● **TASK**: Reproduce verbatim the lines from the one containing "Given: Enable Sort" through the one containing "will pyautogui.click(x=271, y=212).", including both of those lines.

● **GIVEN DATA**:
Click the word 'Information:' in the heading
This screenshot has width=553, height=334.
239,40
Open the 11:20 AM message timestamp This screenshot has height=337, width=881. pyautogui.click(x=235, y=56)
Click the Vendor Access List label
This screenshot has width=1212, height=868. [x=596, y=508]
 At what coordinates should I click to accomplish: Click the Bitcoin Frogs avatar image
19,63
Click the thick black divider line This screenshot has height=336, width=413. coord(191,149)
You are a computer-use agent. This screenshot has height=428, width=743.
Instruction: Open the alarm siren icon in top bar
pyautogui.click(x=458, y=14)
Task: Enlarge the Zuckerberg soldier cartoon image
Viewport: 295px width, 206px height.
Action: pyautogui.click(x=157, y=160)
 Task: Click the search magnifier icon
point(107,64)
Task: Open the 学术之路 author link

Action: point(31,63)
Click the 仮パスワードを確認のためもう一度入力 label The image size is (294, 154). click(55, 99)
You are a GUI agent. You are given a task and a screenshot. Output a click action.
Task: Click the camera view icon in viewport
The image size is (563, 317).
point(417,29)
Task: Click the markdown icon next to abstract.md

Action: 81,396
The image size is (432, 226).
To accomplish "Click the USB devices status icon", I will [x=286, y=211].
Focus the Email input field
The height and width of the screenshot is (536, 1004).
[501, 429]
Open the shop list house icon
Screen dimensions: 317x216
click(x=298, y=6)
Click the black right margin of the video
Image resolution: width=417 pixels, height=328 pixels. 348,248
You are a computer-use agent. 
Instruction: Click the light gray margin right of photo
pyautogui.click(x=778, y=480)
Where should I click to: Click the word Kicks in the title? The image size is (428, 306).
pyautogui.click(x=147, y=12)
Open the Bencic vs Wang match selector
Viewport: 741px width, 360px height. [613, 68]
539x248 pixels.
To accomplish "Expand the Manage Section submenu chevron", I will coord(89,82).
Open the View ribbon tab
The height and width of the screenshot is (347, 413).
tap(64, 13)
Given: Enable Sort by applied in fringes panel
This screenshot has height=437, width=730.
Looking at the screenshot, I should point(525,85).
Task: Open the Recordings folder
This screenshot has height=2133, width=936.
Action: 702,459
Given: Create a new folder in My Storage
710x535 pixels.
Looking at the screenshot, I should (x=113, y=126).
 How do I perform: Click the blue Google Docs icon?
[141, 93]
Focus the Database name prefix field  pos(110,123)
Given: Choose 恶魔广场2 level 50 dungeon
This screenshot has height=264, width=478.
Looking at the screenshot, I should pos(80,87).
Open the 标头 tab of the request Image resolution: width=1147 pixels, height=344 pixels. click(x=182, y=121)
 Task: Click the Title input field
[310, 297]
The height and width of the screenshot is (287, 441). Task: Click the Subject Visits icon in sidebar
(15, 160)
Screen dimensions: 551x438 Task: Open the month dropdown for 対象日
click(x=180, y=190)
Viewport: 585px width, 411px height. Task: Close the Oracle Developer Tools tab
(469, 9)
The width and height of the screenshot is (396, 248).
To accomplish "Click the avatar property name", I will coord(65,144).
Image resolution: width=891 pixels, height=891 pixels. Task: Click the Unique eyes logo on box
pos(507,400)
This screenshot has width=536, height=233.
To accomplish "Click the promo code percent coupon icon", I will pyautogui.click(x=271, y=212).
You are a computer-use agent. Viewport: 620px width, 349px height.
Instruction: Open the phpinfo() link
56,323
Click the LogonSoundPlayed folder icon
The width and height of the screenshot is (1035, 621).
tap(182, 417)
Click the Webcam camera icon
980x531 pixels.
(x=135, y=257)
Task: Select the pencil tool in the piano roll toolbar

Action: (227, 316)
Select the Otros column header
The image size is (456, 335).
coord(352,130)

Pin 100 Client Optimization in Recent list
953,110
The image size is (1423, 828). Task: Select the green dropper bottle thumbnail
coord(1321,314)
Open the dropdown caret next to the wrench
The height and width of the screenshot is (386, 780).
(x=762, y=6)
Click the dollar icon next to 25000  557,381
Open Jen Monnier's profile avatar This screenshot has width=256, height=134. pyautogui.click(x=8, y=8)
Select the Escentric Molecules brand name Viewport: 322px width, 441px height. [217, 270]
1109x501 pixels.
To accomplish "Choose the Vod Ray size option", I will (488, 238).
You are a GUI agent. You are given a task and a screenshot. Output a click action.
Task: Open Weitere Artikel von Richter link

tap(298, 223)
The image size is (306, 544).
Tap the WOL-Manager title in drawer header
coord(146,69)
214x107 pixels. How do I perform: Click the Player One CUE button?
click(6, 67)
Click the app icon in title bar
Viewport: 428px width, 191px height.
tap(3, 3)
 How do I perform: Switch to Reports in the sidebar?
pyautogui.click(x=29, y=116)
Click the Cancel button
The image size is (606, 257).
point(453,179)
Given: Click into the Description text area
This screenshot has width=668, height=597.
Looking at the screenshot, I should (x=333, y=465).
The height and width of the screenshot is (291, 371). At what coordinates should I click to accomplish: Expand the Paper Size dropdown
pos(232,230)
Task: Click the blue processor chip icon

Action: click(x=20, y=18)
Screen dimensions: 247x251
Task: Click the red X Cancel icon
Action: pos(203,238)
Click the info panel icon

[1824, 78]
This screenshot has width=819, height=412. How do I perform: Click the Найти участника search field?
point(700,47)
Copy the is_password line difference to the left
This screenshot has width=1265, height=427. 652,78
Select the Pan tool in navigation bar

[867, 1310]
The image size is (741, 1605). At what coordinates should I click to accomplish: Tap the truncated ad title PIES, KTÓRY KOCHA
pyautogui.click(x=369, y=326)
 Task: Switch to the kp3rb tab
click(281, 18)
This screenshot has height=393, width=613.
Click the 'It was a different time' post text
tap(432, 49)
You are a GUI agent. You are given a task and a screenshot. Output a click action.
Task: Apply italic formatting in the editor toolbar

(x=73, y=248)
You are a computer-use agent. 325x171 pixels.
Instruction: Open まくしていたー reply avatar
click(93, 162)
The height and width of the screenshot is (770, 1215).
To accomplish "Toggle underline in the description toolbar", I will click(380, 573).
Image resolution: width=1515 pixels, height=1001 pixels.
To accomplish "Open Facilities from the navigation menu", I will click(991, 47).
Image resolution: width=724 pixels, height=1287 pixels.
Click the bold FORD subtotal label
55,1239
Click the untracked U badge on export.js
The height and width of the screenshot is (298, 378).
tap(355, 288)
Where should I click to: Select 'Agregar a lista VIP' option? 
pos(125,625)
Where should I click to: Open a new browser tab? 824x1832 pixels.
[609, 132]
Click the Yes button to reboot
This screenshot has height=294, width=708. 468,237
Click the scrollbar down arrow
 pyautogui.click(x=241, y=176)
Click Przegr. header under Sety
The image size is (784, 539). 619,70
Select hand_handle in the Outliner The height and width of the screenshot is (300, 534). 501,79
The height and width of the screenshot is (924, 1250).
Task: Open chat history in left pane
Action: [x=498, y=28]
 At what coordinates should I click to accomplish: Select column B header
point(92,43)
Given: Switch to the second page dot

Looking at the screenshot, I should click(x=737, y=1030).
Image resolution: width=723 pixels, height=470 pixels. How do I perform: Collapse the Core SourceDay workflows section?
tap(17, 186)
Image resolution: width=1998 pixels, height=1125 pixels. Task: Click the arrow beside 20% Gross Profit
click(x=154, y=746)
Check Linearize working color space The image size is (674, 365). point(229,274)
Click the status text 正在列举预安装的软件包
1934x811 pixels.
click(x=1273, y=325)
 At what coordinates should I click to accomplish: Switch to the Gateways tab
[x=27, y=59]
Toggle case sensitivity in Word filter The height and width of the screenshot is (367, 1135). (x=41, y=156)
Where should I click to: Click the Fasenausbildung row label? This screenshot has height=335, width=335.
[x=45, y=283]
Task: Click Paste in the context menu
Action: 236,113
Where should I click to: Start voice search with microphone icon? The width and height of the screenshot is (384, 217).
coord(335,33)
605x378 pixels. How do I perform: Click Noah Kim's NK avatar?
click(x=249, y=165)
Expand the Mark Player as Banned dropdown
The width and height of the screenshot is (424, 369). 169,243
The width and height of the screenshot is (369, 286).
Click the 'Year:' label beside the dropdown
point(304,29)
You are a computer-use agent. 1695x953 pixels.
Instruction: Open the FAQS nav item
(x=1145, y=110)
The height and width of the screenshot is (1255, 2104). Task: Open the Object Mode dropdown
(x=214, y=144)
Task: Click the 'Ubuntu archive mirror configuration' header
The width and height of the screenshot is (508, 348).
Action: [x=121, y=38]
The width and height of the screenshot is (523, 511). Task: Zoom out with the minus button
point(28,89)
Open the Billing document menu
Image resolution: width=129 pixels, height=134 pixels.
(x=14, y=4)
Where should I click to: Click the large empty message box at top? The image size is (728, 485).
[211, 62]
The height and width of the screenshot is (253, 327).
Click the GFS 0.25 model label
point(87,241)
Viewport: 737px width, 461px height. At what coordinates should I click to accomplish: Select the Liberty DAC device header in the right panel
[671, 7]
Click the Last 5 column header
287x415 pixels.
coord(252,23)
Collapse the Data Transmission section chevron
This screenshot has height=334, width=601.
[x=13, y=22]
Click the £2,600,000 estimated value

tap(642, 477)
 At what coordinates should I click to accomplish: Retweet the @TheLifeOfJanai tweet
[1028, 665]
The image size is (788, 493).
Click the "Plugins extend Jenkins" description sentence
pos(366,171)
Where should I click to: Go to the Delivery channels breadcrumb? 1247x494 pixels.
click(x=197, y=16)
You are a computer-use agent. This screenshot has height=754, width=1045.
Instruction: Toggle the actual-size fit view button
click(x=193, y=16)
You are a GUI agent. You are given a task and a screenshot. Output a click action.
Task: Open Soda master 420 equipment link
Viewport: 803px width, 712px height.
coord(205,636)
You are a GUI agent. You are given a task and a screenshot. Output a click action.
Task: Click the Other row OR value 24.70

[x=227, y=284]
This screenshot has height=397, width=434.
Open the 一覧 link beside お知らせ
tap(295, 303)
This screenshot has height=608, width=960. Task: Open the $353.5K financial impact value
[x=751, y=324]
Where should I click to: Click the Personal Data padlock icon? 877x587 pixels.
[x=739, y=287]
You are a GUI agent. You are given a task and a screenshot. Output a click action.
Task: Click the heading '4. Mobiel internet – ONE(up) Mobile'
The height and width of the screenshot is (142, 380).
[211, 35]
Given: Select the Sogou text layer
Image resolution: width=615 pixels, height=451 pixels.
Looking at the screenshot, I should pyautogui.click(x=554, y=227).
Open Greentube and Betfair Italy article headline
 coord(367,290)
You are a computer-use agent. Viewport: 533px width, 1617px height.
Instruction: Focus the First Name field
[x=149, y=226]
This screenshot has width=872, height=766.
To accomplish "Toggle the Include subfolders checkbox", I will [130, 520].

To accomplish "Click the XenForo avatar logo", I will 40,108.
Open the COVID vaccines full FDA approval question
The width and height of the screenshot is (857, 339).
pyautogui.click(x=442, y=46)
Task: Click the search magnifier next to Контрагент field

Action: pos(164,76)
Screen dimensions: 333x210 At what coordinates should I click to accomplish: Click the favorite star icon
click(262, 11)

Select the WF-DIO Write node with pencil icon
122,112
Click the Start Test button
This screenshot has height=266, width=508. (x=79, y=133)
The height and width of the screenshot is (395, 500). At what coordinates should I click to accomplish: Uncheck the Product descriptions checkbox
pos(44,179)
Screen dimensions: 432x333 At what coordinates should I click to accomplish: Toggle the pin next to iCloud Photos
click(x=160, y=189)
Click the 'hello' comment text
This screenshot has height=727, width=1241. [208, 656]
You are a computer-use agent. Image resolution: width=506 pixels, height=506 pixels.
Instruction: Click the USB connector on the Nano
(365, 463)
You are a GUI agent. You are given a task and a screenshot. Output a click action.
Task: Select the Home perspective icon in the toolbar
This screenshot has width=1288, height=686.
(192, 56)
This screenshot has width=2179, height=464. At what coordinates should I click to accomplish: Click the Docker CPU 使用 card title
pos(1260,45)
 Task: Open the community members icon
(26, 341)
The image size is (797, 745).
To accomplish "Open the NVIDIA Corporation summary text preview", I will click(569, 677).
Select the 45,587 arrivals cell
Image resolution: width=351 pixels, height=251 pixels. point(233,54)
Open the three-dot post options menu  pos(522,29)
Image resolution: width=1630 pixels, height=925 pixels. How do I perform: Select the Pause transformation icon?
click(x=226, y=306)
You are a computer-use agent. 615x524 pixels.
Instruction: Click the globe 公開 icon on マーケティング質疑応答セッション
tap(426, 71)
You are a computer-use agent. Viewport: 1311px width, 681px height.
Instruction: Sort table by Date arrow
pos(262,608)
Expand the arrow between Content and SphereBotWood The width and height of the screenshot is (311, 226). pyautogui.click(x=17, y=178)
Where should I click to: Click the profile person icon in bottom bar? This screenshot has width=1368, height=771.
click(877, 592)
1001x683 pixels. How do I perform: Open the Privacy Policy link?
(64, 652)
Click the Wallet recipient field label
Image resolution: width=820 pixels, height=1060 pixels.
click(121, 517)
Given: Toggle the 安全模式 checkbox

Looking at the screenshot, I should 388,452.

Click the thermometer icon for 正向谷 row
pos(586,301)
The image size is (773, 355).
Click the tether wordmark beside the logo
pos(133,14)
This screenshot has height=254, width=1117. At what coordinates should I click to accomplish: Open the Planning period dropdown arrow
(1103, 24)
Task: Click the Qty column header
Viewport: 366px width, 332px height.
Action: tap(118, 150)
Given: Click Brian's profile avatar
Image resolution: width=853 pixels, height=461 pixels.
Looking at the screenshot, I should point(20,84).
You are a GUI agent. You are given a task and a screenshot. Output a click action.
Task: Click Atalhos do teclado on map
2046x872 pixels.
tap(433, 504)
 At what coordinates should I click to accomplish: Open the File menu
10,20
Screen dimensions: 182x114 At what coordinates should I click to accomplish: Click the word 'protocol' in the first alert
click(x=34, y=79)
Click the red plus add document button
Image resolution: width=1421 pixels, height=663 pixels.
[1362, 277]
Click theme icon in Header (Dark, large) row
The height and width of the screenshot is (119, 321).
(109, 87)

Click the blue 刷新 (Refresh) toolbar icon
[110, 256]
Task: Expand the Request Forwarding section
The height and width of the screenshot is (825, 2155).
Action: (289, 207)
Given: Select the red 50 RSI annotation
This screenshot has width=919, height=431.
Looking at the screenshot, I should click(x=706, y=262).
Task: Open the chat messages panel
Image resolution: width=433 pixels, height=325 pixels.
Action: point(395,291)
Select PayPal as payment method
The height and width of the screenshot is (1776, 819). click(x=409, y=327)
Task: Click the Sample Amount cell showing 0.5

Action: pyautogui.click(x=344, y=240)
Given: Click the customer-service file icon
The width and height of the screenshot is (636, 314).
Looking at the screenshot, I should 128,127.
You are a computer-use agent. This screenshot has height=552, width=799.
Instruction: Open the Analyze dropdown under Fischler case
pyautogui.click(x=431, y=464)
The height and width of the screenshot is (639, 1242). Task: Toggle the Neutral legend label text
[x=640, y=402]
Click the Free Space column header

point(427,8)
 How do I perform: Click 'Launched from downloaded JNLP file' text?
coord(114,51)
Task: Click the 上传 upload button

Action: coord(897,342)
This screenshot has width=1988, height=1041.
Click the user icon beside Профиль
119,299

● **SOLUTION TO THIS EXERCISE**:
Given: Enable Sort by applied in fringes panel
This screenshot has height=437, width=730.
Looking at the screenshot, I should point(525,85).
Task: Open the Recordings folder
This screenshot has height=2133, width=936.
Action: 702,459
Given: Create a new folder in My Storage
710x535 pixels.
Looking at the screenshot, I should (x=113, y=126).
 How do I perform: Click the blue Google Docs icon?
[141, 93]
Focus the Database name prefix field  pos(110,123)
Given: Choose 恶魔广场2 level 50 dungeon
This screenshot has height=264, width=478.
Looking at the screenshot, I should pos(80,87).
Open the 标头 tab of the request Image resolution: width=1147 pixels, height=344 pixels. click(x=182, y=121)
 Task: Click the Title input field
[310, 297]
The height and width of the screenshot is (287, 441). Task: Click the Subject Visits icon in sidebar
(15, 160)
Screen dimensions: 551x438 Task: Open the month dropdown for 対象日
click(x=180, y=190)
Viewport: 585px width, 411px height. Task: Close the Oracle Developer Tools tab
(469, 9)
The width and height of the screenshot is (396, 248).
To accomplish "Click the avatar property name", I will coord(65,144).
Image resolution: width=891 pixels, height=891 pixels. Task: Click the Unique eyes logo on box
pos(507,400)
This screenshot has width=536, height=233.
To accomplish "Click the promo code percent coupon icon", I will pyautogui.click(x=271, y=212).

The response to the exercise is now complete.